• [To do]: Gather every line below where "agent" appears.
--- Dataset records Enclosed Below ---
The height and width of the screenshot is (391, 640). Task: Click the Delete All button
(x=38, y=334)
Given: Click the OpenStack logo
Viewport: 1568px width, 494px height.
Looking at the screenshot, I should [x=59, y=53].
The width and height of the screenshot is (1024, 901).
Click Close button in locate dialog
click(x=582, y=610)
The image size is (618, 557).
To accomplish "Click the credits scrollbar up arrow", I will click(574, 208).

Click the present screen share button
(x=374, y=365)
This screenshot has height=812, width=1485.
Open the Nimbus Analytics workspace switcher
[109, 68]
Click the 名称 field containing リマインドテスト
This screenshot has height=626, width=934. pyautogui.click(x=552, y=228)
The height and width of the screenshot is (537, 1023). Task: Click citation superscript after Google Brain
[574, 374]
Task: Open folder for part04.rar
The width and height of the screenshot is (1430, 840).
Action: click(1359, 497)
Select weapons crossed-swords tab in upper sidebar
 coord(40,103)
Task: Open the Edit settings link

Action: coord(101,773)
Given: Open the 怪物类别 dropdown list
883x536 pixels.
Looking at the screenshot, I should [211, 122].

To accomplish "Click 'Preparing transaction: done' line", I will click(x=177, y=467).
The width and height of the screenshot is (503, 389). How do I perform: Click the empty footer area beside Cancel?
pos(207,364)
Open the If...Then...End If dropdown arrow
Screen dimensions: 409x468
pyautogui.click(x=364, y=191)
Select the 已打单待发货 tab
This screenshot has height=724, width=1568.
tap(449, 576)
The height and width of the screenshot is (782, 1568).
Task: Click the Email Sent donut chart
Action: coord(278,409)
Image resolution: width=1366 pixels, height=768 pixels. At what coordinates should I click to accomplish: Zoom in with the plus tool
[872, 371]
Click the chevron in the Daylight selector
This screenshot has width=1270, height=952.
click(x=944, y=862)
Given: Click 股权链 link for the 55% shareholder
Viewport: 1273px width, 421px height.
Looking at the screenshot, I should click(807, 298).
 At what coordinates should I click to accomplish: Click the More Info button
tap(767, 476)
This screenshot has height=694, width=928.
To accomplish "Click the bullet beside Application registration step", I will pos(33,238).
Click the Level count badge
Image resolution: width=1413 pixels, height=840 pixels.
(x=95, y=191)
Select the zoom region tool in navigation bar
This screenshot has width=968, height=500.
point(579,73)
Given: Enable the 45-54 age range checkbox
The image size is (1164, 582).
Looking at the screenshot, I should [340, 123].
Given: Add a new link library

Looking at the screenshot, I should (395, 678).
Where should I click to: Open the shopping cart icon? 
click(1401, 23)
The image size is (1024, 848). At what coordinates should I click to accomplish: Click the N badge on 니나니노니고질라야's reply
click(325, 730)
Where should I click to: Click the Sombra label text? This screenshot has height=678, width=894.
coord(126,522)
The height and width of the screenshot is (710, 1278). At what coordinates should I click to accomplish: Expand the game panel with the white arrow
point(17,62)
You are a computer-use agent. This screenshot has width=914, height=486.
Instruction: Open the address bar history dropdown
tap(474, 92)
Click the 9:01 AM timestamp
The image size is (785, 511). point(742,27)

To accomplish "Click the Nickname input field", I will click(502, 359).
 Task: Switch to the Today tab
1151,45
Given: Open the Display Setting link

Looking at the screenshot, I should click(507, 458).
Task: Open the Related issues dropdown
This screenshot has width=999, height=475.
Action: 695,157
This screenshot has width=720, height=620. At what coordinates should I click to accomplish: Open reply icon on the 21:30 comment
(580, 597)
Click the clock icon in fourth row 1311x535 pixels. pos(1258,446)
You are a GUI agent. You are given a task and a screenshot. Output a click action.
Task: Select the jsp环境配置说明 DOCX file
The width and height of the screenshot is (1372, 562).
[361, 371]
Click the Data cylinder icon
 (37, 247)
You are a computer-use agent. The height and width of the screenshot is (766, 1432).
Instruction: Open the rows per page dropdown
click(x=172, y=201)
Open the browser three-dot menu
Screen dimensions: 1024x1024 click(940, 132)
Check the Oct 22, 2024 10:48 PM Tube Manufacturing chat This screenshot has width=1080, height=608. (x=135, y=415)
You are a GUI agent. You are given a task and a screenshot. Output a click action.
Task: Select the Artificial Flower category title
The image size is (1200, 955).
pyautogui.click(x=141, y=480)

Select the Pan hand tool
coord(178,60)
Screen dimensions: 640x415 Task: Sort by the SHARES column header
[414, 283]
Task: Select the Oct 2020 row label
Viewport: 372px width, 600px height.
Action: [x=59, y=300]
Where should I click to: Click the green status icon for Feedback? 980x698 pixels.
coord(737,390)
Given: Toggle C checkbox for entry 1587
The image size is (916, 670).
--- End of Enclosed Dataset records ---
• [Solution]:
You are a computer-use agent. This screenshot has width=914, height=486.
You are a GUI agent. You are given a task and a screenshot. Output a click action.
You are a computer-use agent. The height and width of the screenshot is (766, 1432).
You are a GUI agent. You are given a task and a screenshot. Output a click action.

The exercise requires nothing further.